WEEK 5: Become the expert | WEEK 6: Make your words sing | WEEK 7: What to leave in, what to leave out
One of the points I stress from Day One of the freshman writing classes I teach is the importance of paying attention to words.
Sounds like a lesson from Captain Obvious, right?
Well, you'd be shocked at how many people write without paying attention to words. We have a knack for adding frivolous adverbs and adjectives (such as the words "very" and "really," for example. See more here.) We tend to make sentences longer to sound "smarter."
But, the truth is, the direct, efficient sentence is always the more powerful sentence. Brevity is not easy. Mark Twain (allegedly) made a crack about this when he (allegedly) said, "I didn't have time to write a short letter, so I wrote a long one instead." (More on efficient writing from Week 1.)
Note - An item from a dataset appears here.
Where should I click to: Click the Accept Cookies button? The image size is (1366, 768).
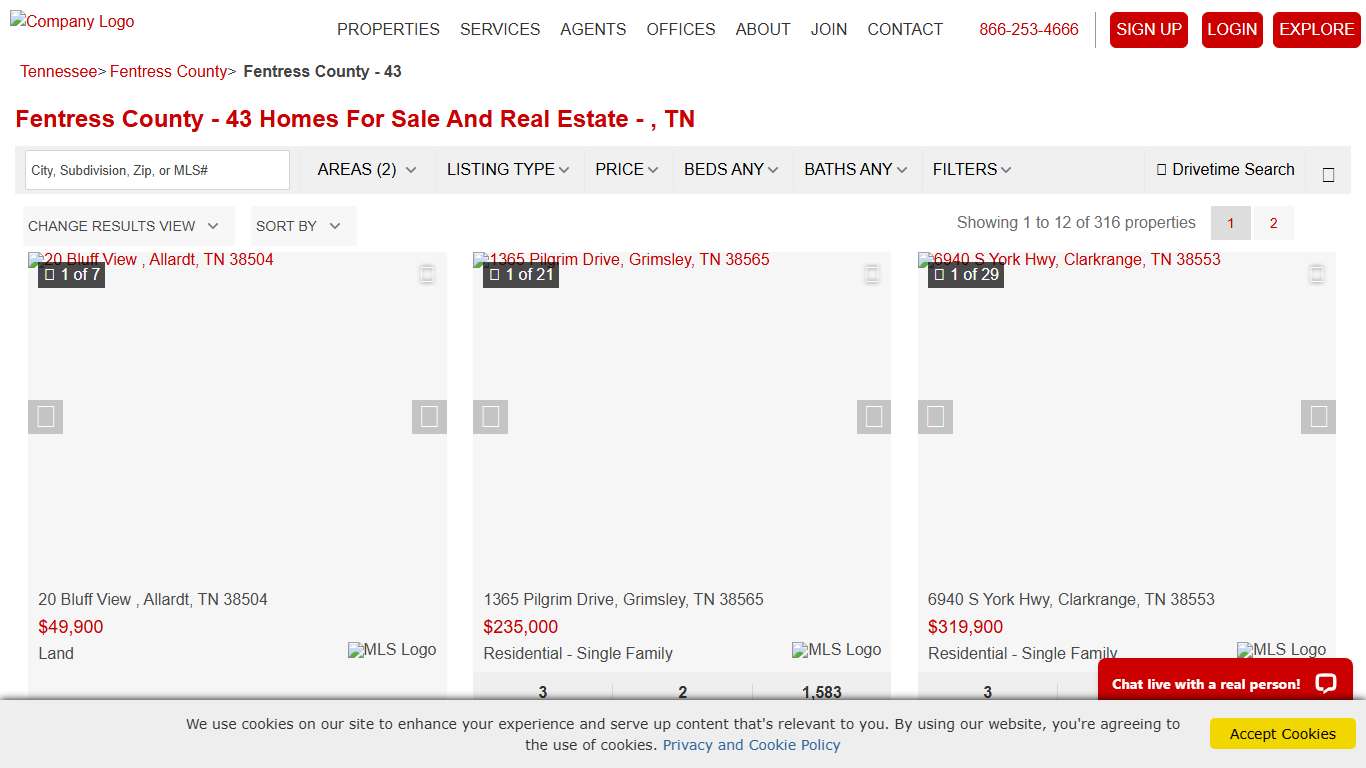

We can condense our writing when we pay attention to the words. For example, if I wrote the following sentence...
SALLY JENKINS WAS WRITING A COLUMN ABOUT PAT SUMMITT THAT ENDED UP BEING AN INSPIRATION TO ME.
...I would hope that I would see it in my read-through and edit it to...
SALLY JENKINS WROTE AN INSPIRATIONAL COLUMN ABOUT PAT SUMMITT.
To do this, I have to do two key things: 1.) edit myself, and 2.) try to be efficient.
Yes, this means I need to read my own writing critically and with an editor's eye. This typically takes several read-throughs and drafts. (Get that, students? Your first draft is not even close to the end of the writing process.) I also have to know what to look for -- Are my verbs strong? ("Wrote" is always stronger than "was writing," for example.) Can I use a single adjective as opposed to a phrase? Are my descriptions clear, or am I being wordy and/or vague?
This brings me to this week's readings.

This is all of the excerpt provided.